The journey begins with a bang. Within twenty miles on the Missouri River Confluence you will 1) paddle on three major rivers 2) over (or around) the only waterfall on the big river, 3) under its most famous bridge, 4) by its most famous monument, 5) alongside its largest population center, and 6) through its most dangerous waters (until you reach Baton Rouge). You’ll pass by everything so quickly you could never absorb it all. Hopefully it will go smoothly. The bad news is that it is very dangerous and very demanding, and for expert paddlers only. More paddlers and motorboaters have died in this particular stretch of river than any other. The Chain of Rocks is a wild whitewater feature in the middle of the big city, and has claimed the lives of more than one unprepared paddler.
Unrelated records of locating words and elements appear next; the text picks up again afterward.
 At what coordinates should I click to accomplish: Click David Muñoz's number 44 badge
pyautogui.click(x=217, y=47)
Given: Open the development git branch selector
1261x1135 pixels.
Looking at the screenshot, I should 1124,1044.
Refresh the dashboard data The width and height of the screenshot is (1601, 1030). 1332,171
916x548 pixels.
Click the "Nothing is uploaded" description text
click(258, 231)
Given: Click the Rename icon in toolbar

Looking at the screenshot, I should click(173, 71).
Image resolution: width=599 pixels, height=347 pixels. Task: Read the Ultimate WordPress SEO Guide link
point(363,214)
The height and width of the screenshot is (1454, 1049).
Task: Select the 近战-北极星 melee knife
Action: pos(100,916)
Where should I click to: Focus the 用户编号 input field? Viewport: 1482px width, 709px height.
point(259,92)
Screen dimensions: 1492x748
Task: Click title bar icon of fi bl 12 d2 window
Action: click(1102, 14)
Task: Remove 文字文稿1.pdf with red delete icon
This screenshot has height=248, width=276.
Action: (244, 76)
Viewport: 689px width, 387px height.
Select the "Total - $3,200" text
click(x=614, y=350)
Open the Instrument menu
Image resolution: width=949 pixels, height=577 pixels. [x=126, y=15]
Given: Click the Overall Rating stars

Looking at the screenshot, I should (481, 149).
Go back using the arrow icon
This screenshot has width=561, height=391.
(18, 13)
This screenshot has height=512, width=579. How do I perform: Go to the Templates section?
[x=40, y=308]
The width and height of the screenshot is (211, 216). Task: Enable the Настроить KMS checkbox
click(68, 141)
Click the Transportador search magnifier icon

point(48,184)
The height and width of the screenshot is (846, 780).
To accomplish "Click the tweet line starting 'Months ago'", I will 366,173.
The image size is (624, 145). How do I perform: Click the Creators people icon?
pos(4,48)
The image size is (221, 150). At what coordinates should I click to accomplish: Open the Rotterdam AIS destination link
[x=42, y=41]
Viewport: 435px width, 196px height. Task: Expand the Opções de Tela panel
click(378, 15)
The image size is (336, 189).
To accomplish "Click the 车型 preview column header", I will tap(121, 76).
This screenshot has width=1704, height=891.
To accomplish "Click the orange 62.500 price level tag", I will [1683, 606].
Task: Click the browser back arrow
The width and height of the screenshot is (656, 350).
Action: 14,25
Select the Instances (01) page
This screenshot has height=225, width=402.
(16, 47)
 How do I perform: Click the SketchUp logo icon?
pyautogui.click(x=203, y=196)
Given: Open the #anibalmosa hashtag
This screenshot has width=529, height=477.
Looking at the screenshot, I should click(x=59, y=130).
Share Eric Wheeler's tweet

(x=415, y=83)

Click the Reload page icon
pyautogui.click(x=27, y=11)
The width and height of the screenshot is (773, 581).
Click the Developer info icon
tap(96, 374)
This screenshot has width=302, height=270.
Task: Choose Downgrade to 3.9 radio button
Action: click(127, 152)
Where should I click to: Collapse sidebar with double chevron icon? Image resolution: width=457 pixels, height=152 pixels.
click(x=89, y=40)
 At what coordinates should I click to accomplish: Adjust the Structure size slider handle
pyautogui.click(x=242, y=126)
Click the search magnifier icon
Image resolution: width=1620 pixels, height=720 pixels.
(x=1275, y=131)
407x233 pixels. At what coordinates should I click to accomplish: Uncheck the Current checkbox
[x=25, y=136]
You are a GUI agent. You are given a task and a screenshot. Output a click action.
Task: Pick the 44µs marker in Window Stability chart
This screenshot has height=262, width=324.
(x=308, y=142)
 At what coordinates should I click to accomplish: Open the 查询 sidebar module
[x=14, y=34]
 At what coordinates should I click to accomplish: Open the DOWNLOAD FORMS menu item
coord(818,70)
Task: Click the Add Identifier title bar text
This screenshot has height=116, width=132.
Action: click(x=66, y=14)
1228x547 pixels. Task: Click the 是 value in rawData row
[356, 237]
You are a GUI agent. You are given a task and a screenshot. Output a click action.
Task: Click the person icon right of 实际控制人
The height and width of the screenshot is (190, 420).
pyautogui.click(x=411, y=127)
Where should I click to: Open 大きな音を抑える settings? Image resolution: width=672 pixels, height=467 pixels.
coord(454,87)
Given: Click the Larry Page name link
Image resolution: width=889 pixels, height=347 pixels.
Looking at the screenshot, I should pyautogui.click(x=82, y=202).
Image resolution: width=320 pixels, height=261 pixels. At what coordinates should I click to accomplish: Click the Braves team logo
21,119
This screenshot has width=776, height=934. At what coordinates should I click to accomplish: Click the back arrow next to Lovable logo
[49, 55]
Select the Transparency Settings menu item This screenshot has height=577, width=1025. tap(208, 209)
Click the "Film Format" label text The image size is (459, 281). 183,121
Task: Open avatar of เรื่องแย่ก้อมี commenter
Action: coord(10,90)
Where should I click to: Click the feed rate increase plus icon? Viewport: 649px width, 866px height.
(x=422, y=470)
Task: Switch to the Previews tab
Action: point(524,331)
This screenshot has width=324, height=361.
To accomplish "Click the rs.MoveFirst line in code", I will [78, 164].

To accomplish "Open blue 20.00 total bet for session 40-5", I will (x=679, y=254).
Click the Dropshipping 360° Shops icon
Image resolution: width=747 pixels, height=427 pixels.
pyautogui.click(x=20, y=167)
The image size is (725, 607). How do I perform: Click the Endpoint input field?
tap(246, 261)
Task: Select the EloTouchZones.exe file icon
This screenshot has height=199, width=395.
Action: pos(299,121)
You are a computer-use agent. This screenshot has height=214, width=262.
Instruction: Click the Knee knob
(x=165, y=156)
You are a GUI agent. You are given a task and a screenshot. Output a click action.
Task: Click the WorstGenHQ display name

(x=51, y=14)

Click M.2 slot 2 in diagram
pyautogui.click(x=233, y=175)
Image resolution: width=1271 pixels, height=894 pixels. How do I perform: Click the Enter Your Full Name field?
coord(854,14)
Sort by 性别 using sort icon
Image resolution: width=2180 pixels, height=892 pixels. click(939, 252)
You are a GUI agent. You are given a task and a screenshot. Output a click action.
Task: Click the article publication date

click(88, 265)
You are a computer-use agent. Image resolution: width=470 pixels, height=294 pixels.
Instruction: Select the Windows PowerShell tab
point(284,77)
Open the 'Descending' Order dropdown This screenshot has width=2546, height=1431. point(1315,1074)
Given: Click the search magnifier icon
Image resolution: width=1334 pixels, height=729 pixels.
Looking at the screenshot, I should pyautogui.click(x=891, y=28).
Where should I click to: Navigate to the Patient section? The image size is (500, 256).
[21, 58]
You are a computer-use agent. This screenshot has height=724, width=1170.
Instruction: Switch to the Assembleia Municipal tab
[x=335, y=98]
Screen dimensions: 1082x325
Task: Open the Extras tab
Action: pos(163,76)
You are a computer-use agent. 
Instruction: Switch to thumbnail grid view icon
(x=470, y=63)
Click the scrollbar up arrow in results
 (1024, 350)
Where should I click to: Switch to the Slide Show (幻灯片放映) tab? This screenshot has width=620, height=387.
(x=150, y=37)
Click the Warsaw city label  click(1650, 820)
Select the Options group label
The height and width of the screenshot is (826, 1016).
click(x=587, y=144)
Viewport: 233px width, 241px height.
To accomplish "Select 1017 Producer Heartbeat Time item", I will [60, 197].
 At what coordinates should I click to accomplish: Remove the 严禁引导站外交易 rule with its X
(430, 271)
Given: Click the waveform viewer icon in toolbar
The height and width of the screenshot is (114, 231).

The good news is that you will enjoy a ten mile stretch with no towboats or commercial traffic, with public parks and lots of incredible views of the big city and its architectural wonders and industrial sprawls.

 

Also, to your benefit, a legendary guide appropriately nicknamed “Big Muddy” and a river company known as Big Muddy Adventures is there to assist you if you so desire. Owner Big Muddy Mike Clark has become something of a gatekeeper at the Chain of Rocks for long distance expeditions coming down the Missouri and Upper Mississippi to or through St. Louis. He will give your vessel a pre-Coast Guard inspection, and will provide valuable assistance as to what you will need from here on downstream, and what you should leave behind. If he takes a liking to you he might accompany you over the waterfall. Otherwise, you would do well to hire him for the service, or expert advice as to where and when to run. He can also supply you with whatever you need or are missing from the list of essentials for the journey downstream including everything from bailers to sponges to neoprene boots, ropes, paddles, and even a canoe.

 

Imagine paddling the last five miles of the Upper Mississippi (this connects you to the Great North Woods Minnesota through the heartland of America to the Great North Woods, Babe the Blue Ox and Paul Bunyan Country) past the confluence of the “Big Muddy” Missouri River this connects you to the Rocky Mountains of Idaho and Montana, the Continental Divide (as Lewis & Clark so famously pioneered). Several of the Missouri drainages reach into the Great Plains of Canada (Alberta and Saskatchewan) . The Illinois spoke leads to Lake Michigan. Chicago and hence the North Atlantic by canals to the Great Lakes and the St. Lawrence Seaway). Not far downstream the Ohio River comes in from the east draining the rain drenched Appalachians, with side branches reaching up to Nashville (the Cumberland) and Chattanooga (the Tennessee).

 

So buckle tight your pfd, check your knots on your bow and stern lines, adjust your VHF Marine Radio to channel 13, strap your maps down to your vessel in a waterproof viewer, get a firm grip on your paddle and strike out down the greatest waterway in America starting from its greatest inland port.